*** GIVEN PASSAGE Section Begins ***
Just to add my two cents as someone who previously used brain retraining to recover from POTS, was well for three years and then developed ME/CFS. I have found brain retrianing helpful this time around but not to the point of ever spirally upward with my health….
It is clear from specific symptoms that there is an ANS dysfunction going on in the illness. Things like noise, smell and light sensitivity have to be driven by the brain. Excess sympathetic response / freeze response likewise. We also know from research that there are biological abnormalities in the brains of ME patients. It makes sense that neuroplasticity could possibly correct these abnormalities and that this might have an effect on symptoms. It seems obvious to me that Dan is talking about correcting these kinds of biomedical abnormalities in the brain: he is not doing what a lot of haters like to suggest.
I think it is essential that top minds at various research universities should try to devise their own neuroplasticity programs for ME patients. They understand the neurological abnormalities better than anyone – what would a science-created neuroplasticity program for ME by the folks at Standford look like for example?
The conflation of neuroplasticity approaches with the biopsychosical strand has led to a resistance in academia from considering brain retraining as a possible treatment. This is an understandable kneejerk reaction.
On the other hand, many brain retraining programs unforgiavebly oversimplify ME/CFS and reduce it just to a ‘hypersensitive nervous system’ issue (Dan does not do this). There are countless identified biomedical abnormalities – some of them major like low blood volume, microclotting, autoantibodies attaching to blood vessels and heart – which could be responsible for a lot, if not the majority, of symptoms that a patient feels. You can’t leave out the whole picture and succesful efforts to treat ME/CFS will need to come at it from every angle.
Also many of these secondary dysfunctions are likely to trigger the brain too as it tends to like having a certain amount of blood and oxygen to function!
There is a popular YouTuber who features recovery stories and who repeatedely states that there is nothing wrong in the bodies of ME/CFS patients and all they need to do is retrain their brain. This is unbelievably callous advice.
In sum, I think ME/CFS is driven by many things – many interlinking – both in the brain and everywhere else. I am happy to work on treating things from every angle. For me brain retraining is about changing the physical structure of an injured brain and it is one piece of a multifactorial puzzle. It may not be enough on its own though for a lot of people, depending on what is going on in the rest of their body.
Thank you for adding your perspective. I’d like to add that for persons like me with energy issues and many cognitive issues it’s almost impossible to do regular exercises on top of simply meeting basic needs. And the high level of sympathetic overdrive/tension can make it hard for any meditation to achieve more than feeling slightly less bad – I noticed this when having unexpected stress-reducing side effects to a medication (which were unfortunately only temporary) for 1.5 weeks during which I was suddenly able to deeply meditate, and vagus exercises too had a much stronger effect during that time.
*** GIVEN PASSAGE Section Ends ***
PROBLEMS TO SOLVE:
A. In the passage on brain retraining, what condition had the writer earlier recovered from by using brain retraining?
B. In the passage on brain retraining, swap "microclotting" for "blood clots" and write out the text from "On the other" to "it from every angle.".
These lines have nothing to do with the passage on brain retraining.
*** EXTRACTED DATA Section Begins ***
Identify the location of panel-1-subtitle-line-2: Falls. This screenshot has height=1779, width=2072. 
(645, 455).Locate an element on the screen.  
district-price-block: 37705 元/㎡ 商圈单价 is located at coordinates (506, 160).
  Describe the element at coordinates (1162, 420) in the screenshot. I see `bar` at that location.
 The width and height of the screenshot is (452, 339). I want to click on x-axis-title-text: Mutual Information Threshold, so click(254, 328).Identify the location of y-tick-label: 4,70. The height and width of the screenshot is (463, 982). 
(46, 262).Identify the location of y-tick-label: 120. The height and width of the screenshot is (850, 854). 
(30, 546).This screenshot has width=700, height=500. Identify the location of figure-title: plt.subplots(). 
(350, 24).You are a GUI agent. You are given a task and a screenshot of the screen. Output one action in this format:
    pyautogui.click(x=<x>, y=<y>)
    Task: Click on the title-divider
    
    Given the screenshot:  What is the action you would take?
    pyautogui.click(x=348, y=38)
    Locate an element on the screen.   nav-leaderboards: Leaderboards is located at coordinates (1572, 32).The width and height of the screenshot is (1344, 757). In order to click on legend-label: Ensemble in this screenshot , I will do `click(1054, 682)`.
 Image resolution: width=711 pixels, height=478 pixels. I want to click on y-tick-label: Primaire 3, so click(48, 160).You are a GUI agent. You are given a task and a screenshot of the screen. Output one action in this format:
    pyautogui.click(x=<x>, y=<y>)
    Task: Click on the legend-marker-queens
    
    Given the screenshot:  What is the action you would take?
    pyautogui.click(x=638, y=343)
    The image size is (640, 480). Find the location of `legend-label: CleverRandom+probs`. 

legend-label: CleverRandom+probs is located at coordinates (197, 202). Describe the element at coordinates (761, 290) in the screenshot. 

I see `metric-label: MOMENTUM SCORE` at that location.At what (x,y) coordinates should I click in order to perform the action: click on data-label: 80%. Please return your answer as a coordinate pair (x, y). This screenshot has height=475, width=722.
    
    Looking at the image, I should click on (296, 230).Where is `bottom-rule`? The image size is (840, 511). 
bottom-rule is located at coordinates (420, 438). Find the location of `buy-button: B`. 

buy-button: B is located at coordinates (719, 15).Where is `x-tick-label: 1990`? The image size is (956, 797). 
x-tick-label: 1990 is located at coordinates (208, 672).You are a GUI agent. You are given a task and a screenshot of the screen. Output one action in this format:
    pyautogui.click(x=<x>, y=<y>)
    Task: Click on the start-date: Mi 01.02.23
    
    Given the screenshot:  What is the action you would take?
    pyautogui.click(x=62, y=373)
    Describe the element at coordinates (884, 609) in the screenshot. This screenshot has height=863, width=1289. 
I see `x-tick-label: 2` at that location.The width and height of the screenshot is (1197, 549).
*** EXTRACTED DATA Section Ends ***
SOLVED PROBLEMS:
A. POTS

B.
On the other hand, many brain retraining programs unforgiavebly oversimplify ME/CFS and reduce it just to a ‘hypersensitive nervous system’ issue (Dan does not do this). There are countless identified biomedical abnormalities – some of them major like low blood volume, blood clots, autoantibodies attaching to blood vessels and heart – which could be responsible for a lot, if not the majority, of symptoms that a patient feels. You can’t leave out the whole picture and succesful efforts to treat ME/CFS will need to come at it from every angle.